Tuesday, 27 August 2013

Synchronization algorithm for exchanging data in the “Client – Server” model via REST API

37 comments
Many mobile applications require to sync data with a server if they operate in the client – server model to exchange data with the central repository.

If the server serves up resources through a REST API, then all sync logic can be handled on the client side.
The sync logic is able to handle bi-directional sync between central server and multiple clients where only incremental changes apply on both sides with some conflict detection.

Each table (both server and client) participating in the sync process should include two additional fields: “Ts” as Number, “Deleted” as Boolean.
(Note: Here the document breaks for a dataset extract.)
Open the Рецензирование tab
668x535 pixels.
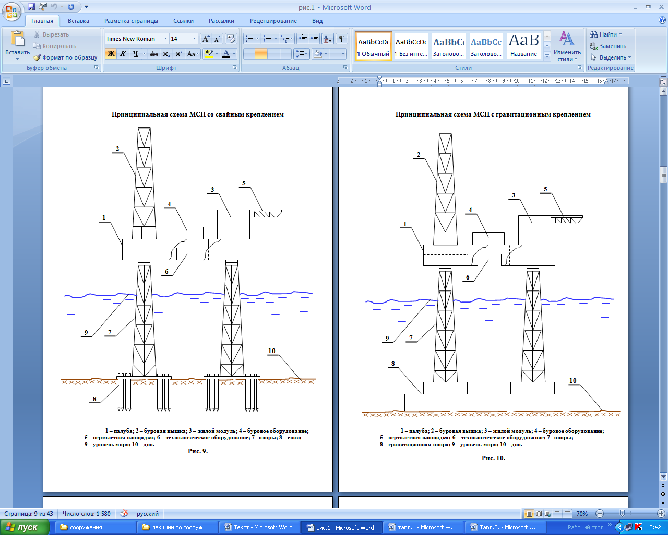click(x=273, y=21)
The Ts field is maintained by the server side. For example SQL Server automatically generates a unique incremental value on each insert or update. The Ts field is used to determine whether one record in the table was modified more recently than another so to download only the incremental changes. Also it will help to identify the new records created on the client as they will have no Ts value.
Please note: Ts in this algorithm is not an instant in time, typically expressed as a date and time of day. Rather, the Ts should be considered as an Update Sequence Number e.g. the number of data element that identifies the order in which the element was last modified. The Ts within a table start at “1” and then increase monotonically every time a record is created, modified, or deleted.
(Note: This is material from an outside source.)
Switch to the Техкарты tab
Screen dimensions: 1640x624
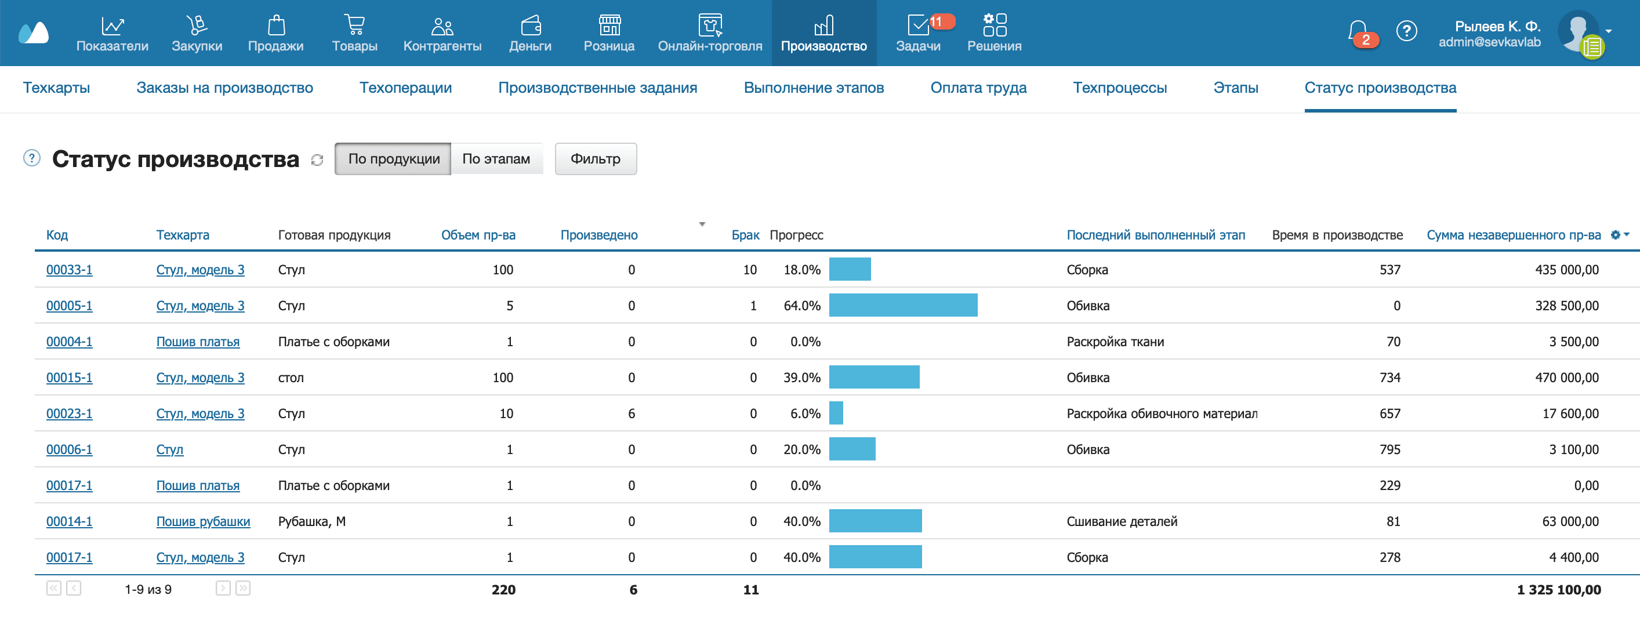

The Deleted field is used to mark records for deletion so the clients would remove such records from local repositories, whereas clients with initial sync would simply skip them during download.
Additionally the client data storage should include the “Dirty” field as Boolean.
The Dirty field designates the records changed locally. Once those records sent successfully to the server the Dirty flag reset.

The sync process will be initiated by the client either manually (pressing some Sync button) or periodically or by combination of push notifications about server changes and client change triggers.
The sync process first download the server changes then upload the client changes.
The sync procedure will process the table changes sequentially and in correct order (where parent child relationship exist) to avoid referential integrity conflicts.

Below is the sync algorithm:
  1. Initialize the list of tables required to sync
  2. /******* Download server changes **********/
    For each sync table:
  3. Get the latest Ts, e.g. using sqlite “select ifnull(ts, 0) from Table order by ts desc limit 1”
  4. Call the relevant RESTful service method to get server changes as collection for the table based on the provided latest timestamp (Ts)
  5. /* Insert or update the received changes into local storage */
  6. Iterate through each record in the server changes collection
    • Check if the server record with the same id already exists in the local storage
      • If so then check if the existing local record is dirty
        • If so then call some conflict resolution function
        • Reset dirty flag
      • Else replace the local record with the server record and reset the dirty flag
    • If the local storage doesn’t have the server record, then create it
    /******* Upload client changes **********/
    For each sync table:
  7. Get the list of local storage changes for inserts on the server
  8. Iterate through each record in the local changes for inserts
    • Insert the record on the server (using POST)
    • Get the Ts for the inserted record from the response
    • Update the record in the local storage with new Ts
    • Reset the dirty flag
  9. Get the list of local storage changes for updates on the server
  10. Iterate through each record in the local changes for updates
    • Update the record on the server (using PUT)
    • Get the updated Ts for the updated record from the response
    • Update the record in the local storage with new Ts
    • Reset the dirty flag
    /******* Post sync operation ************/
    For each sync table:
  11. Delete records where Deleted=true and Dirty=false

For the conflict resolution the easiest way is to update the records with the server version (server always wins) and at the end of sync show the conflict log.

37 comments:

  1. Even if your conflict resolution will always take the server versions, you will likely end up having inconsistencies.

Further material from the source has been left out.